# General Natynczyk Visits Poland



## tomahawk6 (16 Sep 2008)




----------



## Nfld Sapper (16 Sep 2008)

Interesting salute those Pols have, looks more like a Boys Scout salute.


----------



## Snafu-Bar (16 Sep 2008)

Or they are showing how much they enjoy parades by feigning the pistol posture.  > bullets, instructions and life insurance not included...much assembly required.



Cheers.


----------



## TN2IC (16 Sep 2008)

Snafu-Bar said:
			
		

> Or they are showing how much they enjoy parades by feigning the pistol posture.  > bullets, instructions and life insurance not included...much assembly required.
> 
> 
> 
> Cheers.





Okay.. you owe me a new keyboard... that was priceless!  :rofl:


----------



## brihard (16 Sep 2008)

Snafu-Bar said:
			
		

> Or they are showing how much they enjoy parades by feigning the pistol posture.  > bullets, instructions and life insurance not included...much assembly required.
> 
> 
> 
> Cheers.



Oh man, that brings me back to my summers at Ceremonial Guard.  ;D Plenty of days I wouldn't have minded a nine-mil pill.


----------



## davidk (16 Sep 2008)

What caught my interest was how the troops on parade turn their heads to watch him pass. Eastern European drill always intrigues me.



			
				Brihard said:
			
		

> Oh man, that brings me back to my summers at Ceremonial Guard.  ;D Plenty of days I wouldn't have minded a nine-mil pill.



Don't get me started...


----------



## genesis98 (16 Sep 2008)

Somebody forgot to give the Size command and left the Shortest on the left and tallest on the right.


----------



## dimsum (16 Sep 2008)

Snazzy hats on the khaki-uniformed personnel.  Almost reminds me of a graduation hat plus a brim.


----------



## MarkOttawa (16 Sep 2008)

No need to be too snarky.  Remember the Poles have over 1,000 troops in RC East with a combat/combat mission (unlike some other important ISAF members):
http://afp.google.com/article/ALeqM5giVMLfuL10maBibx_a2N0-rN2nPw
http://toyoufromfailinghands.blogspot.com/2008/05/afstan-poles-to-take-over-in-ghazni.html

And they're helping us with helicopters at Kandahar:
http://www.cbc.ca/canada/story/2008/06/06/poland-helicopters.html

Good reasons to visit.

Mark
Ottawa


----------



## Fishbone Jones (16 Sep 2008)

NFLD Sapper said:
			
		

> Interesting salute those Pols have, looks more like a Boys Scout salute.

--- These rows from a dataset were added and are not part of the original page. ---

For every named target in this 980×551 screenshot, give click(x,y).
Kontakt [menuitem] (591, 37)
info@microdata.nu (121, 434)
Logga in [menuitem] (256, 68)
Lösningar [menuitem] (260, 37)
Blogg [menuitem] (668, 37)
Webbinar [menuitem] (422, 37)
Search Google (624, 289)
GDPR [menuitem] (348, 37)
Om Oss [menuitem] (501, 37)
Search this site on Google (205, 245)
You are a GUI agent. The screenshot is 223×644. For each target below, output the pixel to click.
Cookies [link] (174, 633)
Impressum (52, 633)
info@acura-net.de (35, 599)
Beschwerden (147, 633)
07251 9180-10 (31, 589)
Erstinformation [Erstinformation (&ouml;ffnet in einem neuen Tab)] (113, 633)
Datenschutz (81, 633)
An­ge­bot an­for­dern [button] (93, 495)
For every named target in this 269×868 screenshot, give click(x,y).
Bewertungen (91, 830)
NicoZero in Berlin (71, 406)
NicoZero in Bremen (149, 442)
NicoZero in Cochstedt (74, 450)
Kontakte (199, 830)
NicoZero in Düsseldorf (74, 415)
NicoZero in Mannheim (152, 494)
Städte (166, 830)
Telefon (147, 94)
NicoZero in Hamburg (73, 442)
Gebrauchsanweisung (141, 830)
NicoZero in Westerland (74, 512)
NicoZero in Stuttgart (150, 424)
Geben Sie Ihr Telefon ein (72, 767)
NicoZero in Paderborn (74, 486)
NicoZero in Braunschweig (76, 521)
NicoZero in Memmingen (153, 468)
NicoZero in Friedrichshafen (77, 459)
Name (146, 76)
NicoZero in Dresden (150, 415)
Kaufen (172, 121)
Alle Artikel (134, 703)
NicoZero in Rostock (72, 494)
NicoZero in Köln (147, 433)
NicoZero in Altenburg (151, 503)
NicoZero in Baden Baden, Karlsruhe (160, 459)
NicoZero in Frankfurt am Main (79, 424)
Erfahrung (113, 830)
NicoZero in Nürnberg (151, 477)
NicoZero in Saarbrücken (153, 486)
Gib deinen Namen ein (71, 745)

Cub Scouts. Boy Scouts use three fingers.


----------



## MarkOttawa (16 Sep 2008)

recceguy: Please see post immediately above yours.

Mark
Ottawa


----------



## danchapps (16 Sep 2008)

MarkOttawa said:
			
		

> No need to be too snarky.  Remember the Poles have over 1,000 troops in RC East with a combat/combat mission (unlike some other important ISAF members)



Mark,

I think they kid in jest. I for one am thankful to see Poland help in effort. Not many people realize the long military history the Polish people have (not always good, but hard fought rest assured). It makes me glad of my Polish heritage to see them step up to the plate while other (ahem, already mentioned by you) don't. I do like the neat hats though.


----------



## Fishbone Jones (16 Sep 2008)

MarkOttawa said:
			
		

> recceguy: Please see post immediately above yours.
> 
> Mark
> Ottawa



I think you have to lighten up. I wasn't making comment on the Poles, but on the difference between the Cub Scout and Boy Scout salute. I don't mind being corrected, just make sure you know what your correcting me for first.

I've worked with Poles and have the utmost respect for them.

I'll go get a stool so you can get off your high horse.


----------



## Dariusz (16 Sep 2008)

Howdy,

does anybody know if General Natynczyk has some polish roots (ancestor wise)?....his name looks pretty polish to me?! :-X
Those hats are sharp, different, not “round” like the rest of the militaries, got myself one the last time I was in Poland.


----------



## MarkOttawa (16 Sep 2008)

recceguy: Duly dismounted.  Nonetheless I still find the, er, tone of the thread rather disconcerting.  

Mark
Ottawa


----------



## Nfld Sapper (16 Sep 2008)

recceguy said:
			
		

> Cub Scouts. Boy Scouts use three fingers.



  Been awhile recceguy.


----------



## tech2002 (16 Sep 2008)

Dariusz said:
			
		

> Howdy,
> 
> does anybody know if General Natynczyk has some polish roots (ancestor wise)?....his name looks pretty polish to me?! :-X
> Those hats are sharp, different, not “round” like the rest of the militaries, got myself one the last time I was in Poland.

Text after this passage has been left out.